(Beginning of ENTRIES SHOWN)
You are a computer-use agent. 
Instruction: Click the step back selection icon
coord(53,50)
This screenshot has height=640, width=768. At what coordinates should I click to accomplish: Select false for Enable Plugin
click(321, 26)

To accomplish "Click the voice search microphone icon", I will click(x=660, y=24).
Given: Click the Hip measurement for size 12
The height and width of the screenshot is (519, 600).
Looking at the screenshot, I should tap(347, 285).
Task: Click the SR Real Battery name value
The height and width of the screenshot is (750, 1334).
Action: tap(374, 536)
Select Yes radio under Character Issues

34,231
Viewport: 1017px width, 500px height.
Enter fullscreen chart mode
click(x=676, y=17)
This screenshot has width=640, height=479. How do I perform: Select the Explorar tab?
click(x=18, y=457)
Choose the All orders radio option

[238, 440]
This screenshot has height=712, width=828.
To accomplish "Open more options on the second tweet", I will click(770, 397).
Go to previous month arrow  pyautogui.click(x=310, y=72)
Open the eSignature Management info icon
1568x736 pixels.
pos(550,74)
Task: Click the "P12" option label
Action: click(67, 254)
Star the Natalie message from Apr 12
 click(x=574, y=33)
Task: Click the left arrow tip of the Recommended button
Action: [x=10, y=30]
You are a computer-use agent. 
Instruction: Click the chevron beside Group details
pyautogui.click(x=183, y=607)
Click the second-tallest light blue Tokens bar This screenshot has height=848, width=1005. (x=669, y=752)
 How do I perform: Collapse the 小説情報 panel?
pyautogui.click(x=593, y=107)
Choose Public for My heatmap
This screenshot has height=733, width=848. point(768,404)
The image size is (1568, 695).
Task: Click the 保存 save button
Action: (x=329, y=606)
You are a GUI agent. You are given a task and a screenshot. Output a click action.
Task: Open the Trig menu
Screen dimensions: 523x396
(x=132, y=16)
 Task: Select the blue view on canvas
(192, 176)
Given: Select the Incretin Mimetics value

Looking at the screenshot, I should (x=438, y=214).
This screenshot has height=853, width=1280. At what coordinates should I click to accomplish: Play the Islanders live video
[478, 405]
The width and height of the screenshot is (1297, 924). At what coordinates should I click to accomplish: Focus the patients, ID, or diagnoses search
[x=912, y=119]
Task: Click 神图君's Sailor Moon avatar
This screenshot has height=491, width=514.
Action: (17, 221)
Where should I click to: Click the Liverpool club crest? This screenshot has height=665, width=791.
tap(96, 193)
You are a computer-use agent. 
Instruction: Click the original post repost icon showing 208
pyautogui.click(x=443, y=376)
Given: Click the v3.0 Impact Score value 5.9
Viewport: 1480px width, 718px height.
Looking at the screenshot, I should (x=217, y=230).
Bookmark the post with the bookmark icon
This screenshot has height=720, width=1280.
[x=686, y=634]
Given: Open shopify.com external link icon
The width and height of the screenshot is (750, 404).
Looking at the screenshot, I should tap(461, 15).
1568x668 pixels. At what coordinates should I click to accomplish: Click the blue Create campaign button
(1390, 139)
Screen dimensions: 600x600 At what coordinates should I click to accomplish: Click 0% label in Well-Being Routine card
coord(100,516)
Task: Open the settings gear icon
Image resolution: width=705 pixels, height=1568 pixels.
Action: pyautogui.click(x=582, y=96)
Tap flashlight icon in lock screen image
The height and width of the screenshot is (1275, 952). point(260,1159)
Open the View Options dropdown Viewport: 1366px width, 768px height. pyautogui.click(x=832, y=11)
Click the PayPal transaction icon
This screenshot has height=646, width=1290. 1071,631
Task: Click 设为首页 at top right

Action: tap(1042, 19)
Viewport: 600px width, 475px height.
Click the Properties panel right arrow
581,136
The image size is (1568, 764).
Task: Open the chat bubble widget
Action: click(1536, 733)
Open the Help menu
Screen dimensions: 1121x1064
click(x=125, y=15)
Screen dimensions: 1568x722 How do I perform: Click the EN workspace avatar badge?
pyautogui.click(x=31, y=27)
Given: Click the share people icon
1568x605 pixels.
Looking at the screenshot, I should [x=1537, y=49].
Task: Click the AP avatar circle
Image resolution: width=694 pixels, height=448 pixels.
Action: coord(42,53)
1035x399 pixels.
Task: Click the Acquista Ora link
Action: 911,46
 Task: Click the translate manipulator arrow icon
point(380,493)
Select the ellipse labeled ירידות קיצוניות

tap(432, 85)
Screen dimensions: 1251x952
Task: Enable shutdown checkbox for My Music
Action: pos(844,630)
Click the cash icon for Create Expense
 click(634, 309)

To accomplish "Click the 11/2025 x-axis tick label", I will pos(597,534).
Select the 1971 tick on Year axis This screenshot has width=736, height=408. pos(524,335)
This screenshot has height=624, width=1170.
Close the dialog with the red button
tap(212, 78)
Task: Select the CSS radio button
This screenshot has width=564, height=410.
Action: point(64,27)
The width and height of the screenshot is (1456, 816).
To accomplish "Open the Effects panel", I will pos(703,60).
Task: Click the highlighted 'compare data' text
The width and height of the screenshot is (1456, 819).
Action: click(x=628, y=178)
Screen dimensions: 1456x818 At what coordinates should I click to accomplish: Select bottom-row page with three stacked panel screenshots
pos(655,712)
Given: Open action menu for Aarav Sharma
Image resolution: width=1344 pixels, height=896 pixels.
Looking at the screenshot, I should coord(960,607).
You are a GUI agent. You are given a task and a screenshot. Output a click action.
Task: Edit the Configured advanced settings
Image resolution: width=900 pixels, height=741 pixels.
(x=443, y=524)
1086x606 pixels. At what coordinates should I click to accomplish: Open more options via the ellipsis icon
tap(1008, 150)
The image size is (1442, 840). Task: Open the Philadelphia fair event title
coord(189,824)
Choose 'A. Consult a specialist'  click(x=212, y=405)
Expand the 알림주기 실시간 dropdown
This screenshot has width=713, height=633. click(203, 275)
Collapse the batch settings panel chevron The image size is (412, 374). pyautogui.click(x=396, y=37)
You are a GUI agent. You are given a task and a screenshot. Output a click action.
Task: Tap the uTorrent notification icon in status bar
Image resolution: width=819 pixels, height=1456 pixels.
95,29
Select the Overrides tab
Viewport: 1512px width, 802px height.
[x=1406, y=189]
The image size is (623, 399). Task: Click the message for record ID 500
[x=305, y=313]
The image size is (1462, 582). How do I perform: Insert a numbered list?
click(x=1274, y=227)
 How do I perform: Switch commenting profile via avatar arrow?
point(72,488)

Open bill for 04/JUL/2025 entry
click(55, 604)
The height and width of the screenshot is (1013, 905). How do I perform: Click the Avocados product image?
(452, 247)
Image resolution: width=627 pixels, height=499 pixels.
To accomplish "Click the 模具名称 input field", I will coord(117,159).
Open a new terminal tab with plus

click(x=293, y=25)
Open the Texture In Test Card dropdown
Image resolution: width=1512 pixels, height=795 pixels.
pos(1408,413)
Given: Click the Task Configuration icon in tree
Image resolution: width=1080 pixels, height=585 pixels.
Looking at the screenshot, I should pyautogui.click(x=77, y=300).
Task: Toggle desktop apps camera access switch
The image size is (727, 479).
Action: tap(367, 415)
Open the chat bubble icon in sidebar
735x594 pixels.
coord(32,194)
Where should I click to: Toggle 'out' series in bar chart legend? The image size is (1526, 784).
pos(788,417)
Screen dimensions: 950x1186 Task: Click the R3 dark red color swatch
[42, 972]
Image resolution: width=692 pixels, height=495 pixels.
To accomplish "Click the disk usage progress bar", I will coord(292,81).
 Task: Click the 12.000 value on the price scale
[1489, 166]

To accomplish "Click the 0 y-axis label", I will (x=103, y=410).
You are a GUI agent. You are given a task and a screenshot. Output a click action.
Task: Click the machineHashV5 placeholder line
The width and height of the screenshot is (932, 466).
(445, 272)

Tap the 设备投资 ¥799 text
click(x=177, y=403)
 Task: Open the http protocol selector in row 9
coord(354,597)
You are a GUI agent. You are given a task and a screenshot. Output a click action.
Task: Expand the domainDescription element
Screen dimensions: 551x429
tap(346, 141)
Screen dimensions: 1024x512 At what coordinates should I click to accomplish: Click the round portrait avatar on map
(End of ENTRIES SHOWN)
**WORK INSTRUCTION:**
What is needed is one number, the count of lines in the listing above that contain the word "settings".

**RESPONSE BOX:**
3